Customer Focused Leadership

Becoming a truly customer focused organization takes effort. Remember:

“Nothing worth doing comes easily”

There are substantial pay-offs to aligning your business with your customers. With the Market Responsiveness Index we have proven that customer focused businesses excel in every financial measure important from sales revenue and profit growth and overall profitability.

Unfortunately a key hurdle for many leaders comes when faced with the decision to sacrifice a short term profit in the hope of a longer term pay-off.

What do I mean by this?

There are three investments leaders must make in shifting the culture:

1. The investment of time, energy and thought to what it means to be customer focused. To paint a vision that people buy into and build a strategy to achieve that vision, just like any other business endeavor.

2. A financial investment in understanding customers in unique ways that will allow the company to compete more effectively in the future. There may also be decisions designed to build stronger loyalty that may cost the company in the short run but result in customers becoming long term advocates.

3. An investment in doing things differently. For companies to become customer focused, individuals need to become customer focused and this often requires developing new skills and a new mindset.

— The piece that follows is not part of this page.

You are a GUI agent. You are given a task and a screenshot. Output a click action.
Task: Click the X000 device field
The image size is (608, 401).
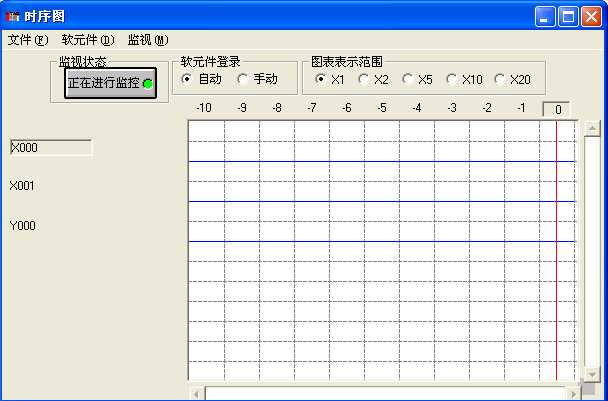click(x=51, y=148)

These investments take courage, strong leadership and ultimately are only undertaken by leaders that really care about having a sustained impact on their organizations.

Is your leadership committed to aligning the business with its customers?

The link between customer focus and employee engagement

Employee Engagement and Customer Focus

Customer focus and employee engagement are two sides of the same coin.

Clearly if your customers are going to be satisfied it takes an engaged workforce that is passionate about their work and holds a strong desire to deliver great experiences.

What we have found to also be true however is that employees become disengaged when they lose meaning in their work. This meaning can only come from recognition and acknowledgment from customers (whether internal or external).

In our work with our clients we have found when increases in customer focus occur (measured with our MRI tool) this is followed by increases in employee engagement (measured with the Gallup Q12 tool).

It is the result of getting on the same page as to the purpose of the business, namely creating customers and the personal satisfaction that comes from doing valued work.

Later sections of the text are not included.